When power rewrites history to suit its image, the result is not national pride but national amnesia. The story may glitter on screen, but what fades is truth and with it fades the conscience that allows societies to grow wiser through remembrance.

What cannot be overlooked is the fact that amid this orchestrated amnesia, another cinema lives, one that treats history as debate, not destiny. Regional and independent filmmakers continue to recover buried voices, re-humanising what official narratives dehumanise. Court, Kaathal – The Core, and All That Breathes remind us that truth is never singular, and that dissent, too, is heritage. These works reach fewer screens but speak to a deeper democracy, the right to remember freely.

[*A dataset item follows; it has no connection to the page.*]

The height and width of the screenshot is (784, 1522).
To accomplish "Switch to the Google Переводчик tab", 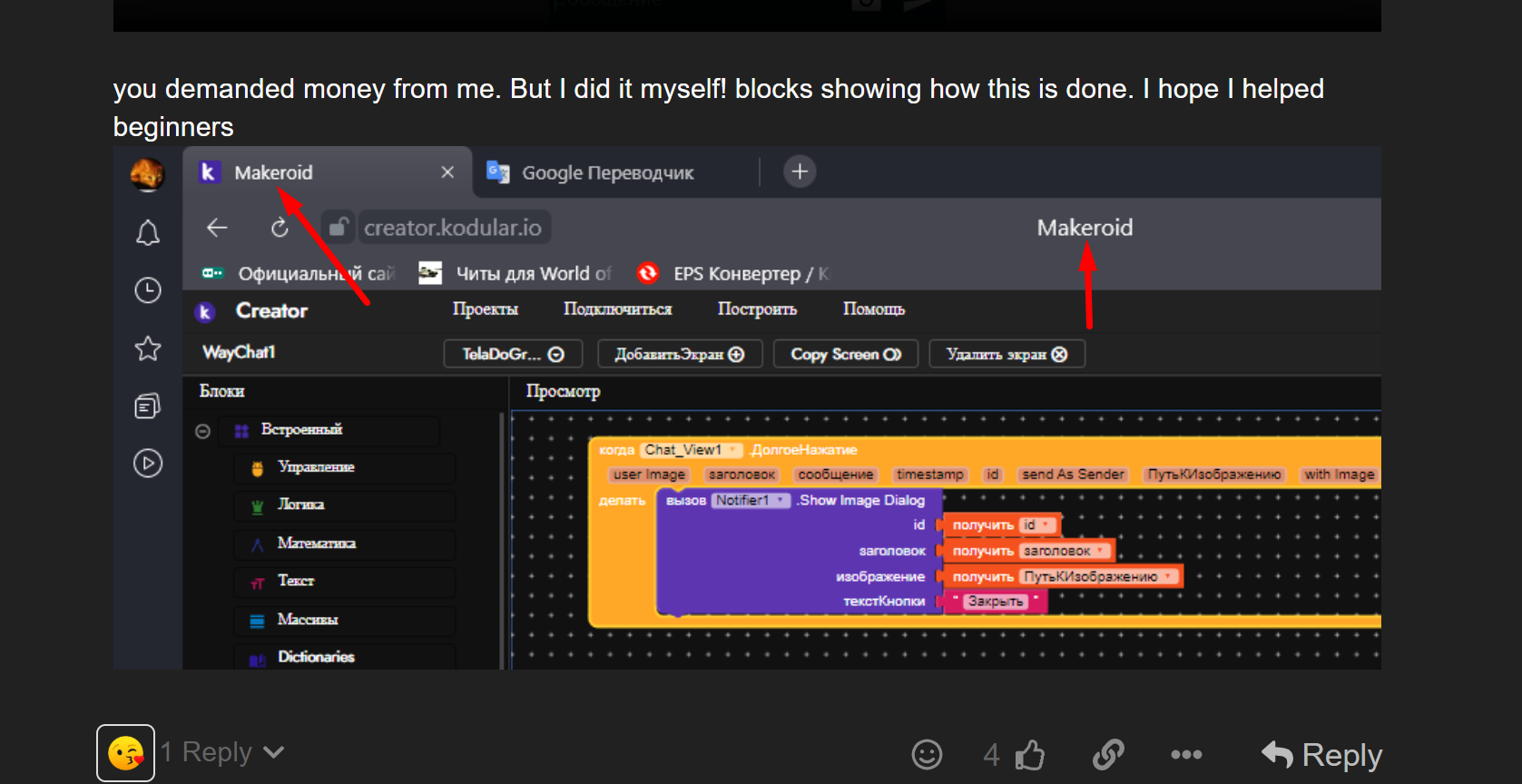I will [606, 172].
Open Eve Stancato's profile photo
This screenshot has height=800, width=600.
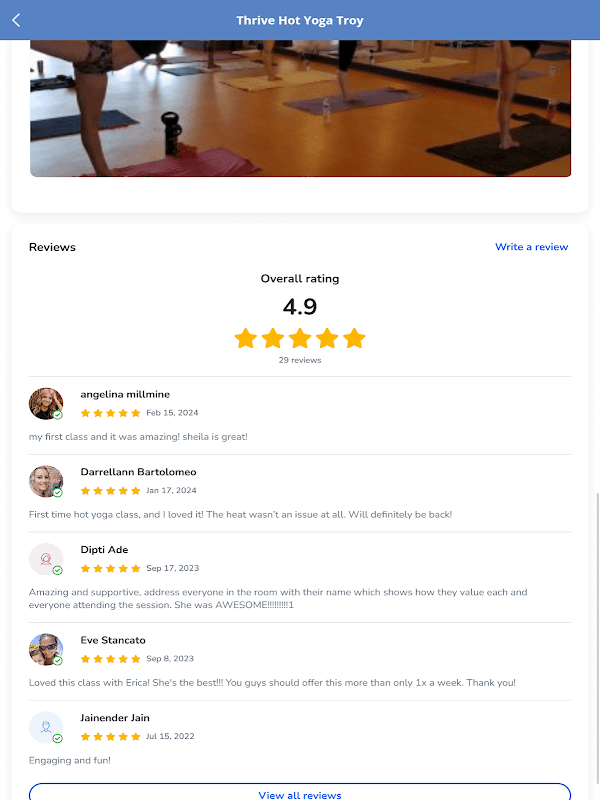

Reclaiming the Right to the Past

To reclaim cinema is to reclaim citizenship. We need investment in independent film, diversity in film education, and strong public institutions that protect scholarship from ideology. Most of all, we need viewers trained to read critically to question what is shown, and to notice what is omitted. A historically literate public is the best defence against the cinematic rewriting of reality.

A nation is what it remembers. When the State outsources memory to the marketplace of myth, history becomes a hostage. If we continue to accept fiction as faith, we will soon find that our heritage has been rewritten, beautifully shot, legally disclaimed, and widely believed. The question is not who built the Taj Mahal, but who is rebuilding the story of India, one frame, one film, one disclaimer at a time.

Shirin Akhter is Associate Professor at Zakir Husain Delhi College, University of Delhi. The views are personal.